Jesus is the expression of the love of God that we speak of so often. “For God so loved the world that He gave his only Son, so that everyone who believes in Him might not perish but might have eternal life.” (Jn 3:16). 
 
Each of us needs to grapple regularly with that thought so that we don’t simply let it pass over us in excessive familiarity. The Son of the Most High God took on flesh to suffer and die for me.
 
That means that the suffering of Christ should be personal to each one of us. It was not just our “our” sins that Jesus took to the cross. It was “my” sins. And especially my mortal sins, so in need of God’s forgiveness. 
 
Blessed John Henry Newman composed a text of the Stations of the Cross in the 1800s.

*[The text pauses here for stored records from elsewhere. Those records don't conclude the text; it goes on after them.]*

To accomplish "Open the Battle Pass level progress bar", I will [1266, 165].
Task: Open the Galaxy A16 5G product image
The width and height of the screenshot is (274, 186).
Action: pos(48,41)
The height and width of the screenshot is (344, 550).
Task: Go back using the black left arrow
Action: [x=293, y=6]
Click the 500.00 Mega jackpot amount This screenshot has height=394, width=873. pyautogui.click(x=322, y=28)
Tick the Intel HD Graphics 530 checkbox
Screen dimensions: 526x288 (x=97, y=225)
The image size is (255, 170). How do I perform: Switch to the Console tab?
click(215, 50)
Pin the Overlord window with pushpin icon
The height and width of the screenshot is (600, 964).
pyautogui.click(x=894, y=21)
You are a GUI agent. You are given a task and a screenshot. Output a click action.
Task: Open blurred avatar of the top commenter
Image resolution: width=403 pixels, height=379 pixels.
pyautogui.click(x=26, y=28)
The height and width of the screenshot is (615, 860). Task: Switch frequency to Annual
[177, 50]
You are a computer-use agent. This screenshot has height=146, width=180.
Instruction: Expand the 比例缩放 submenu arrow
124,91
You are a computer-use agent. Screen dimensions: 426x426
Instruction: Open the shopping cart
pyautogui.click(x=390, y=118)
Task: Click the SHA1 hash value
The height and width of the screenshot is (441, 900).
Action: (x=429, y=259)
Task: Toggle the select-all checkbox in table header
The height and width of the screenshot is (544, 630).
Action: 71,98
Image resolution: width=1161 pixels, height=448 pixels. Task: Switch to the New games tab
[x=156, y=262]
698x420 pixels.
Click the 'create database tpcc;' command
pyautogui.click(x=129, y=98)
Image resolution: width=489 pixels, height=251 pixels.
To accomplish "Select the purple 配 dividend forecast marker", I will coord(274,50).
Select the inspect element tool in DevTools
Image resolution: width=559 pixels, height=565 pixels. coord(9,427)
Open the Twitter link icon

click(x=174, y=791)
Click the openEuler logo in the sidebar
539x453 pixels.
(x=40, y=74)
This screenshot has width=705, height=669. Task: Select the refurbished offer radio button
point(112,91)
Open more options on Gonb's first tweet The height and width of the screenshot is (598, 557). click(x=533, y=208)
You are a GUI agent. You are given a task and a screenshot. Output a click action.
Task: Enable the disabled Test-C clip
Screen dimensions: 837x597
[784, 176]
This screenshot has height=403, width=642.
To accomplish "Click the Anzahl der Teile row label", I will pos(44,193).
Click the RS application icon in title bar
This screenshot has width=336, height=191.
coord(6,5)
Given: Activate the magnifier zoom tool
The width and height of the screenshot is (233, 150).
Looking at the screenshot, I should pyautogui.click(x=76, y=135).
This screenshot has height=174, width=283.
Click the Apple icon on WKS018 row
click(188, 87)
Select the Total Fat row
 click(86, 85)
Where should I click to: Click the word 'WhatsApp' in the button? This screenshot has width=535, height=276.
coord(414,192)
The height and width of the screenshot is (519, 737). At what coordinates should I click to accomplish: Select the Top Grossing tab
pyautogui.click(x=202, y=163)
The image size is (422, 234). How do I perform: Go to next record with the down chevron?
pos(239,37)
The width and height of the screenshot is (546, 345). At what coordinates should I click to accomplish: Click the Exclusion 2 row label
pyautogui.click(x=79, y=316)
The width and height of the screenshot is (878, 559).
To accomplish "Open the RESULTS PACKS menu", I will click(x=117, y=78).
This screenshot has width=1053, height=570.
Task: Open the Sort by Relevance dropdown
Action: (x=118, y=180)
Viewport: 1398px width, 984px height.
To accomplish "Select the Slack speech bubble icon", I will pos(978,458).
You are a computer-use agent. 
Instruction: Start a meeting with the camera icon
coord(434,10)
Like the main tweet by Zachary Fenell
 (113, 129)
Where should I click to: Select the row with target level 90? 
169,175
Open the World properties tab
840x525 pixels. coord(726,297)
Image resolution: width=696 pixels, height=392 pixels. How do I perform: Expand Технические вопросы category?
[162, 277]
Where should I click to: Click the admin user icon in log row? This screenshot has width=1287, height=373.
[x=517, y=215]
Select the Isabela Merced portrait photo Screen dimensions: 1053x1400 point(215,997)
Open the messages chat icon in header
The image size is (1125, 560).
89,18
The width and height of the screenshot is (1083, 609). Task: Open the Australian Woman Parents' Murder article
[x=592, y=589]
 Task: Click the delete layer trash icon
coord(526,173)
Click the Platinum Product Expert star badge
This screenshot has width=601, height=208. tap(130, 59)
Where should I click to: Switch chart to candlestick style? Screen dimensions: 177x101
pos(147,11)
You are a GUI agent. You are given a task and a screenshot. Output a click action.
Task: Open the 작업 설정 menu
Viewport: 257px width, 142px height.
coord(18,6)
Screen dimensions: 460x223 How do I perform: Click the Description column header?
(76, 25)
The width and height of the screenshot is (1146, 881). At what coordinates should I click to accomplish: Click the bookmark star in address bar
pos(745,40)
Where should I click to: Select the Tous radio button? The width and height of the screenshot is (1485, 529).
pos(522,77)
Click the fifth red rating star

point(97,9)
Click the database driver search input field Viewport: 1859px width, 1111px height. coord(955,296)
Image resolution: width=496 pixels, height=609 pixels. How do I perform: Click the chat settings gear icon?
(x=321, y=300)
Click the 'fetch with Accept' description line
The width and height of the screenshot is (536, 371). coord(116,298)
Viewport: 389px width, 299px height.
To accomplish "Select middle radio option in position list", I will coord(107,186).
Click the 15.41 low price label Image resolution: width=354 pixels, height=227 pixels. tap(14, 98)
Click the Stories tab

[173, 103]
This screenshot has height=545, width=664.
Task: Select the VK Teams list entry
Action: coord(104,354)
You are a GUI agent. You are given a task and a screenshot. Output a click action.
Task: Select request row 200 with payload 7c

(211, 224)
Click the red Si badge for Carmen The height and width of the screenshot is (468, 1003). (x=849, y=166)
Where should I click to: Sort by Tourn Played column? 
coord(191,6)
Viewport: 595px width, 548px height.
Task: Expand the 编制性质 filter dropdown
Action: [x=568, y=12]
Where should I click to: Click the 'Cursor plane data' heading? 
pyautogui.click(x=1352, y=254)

He highlights this point repeatedly. 
 
He says that not just Pilate, but also each of us, signed the death warrant of Christ with our sins. He states that the weight of the cross carried by Jesus was in fact the weight of our sins. 
 
Newman also states that the three falls of Jesus during that stations showed how dreadful was the power of our sins taken on by Him who would die for us.
 
This Holy Week is also filled with spiritual encouragement. The first Gospel of Palm Sunday recalls that the people of Jerusalem rightly honored Jesus as He rode in humbly on a colt. They cried out and waved their palms as we do at Mass on Palm Sunday. For a moment, we and all humanity recognize and honor our God.
 
On Holy Thursday night, we join with Jesus and the Apostles at the Mass of the Lord’s Supper. We feel the sadness to come as they did on that night 2,000 years ago. 
 
But first, there is the joy of the great gift of Jesus leaving His presence with us. The Eucharist is Jesus truly present in the sacrament to continue strengthening our union with Him until He comes again. That joy overcomes even the sorrow of the cross.
 
Holy Week summarizes for us our faith and what should be our vision of life, in this world and the next. It highlights the personal love of God for each of us. And it realistically points the way to the tomb that will be the fate of each of us. But then Holy Week also reminds us of the resurrection from the dead.
 
Please attend as many of the Holy Week ceremonies as you possibly can. And see what thoughts and consolations God has in store for you.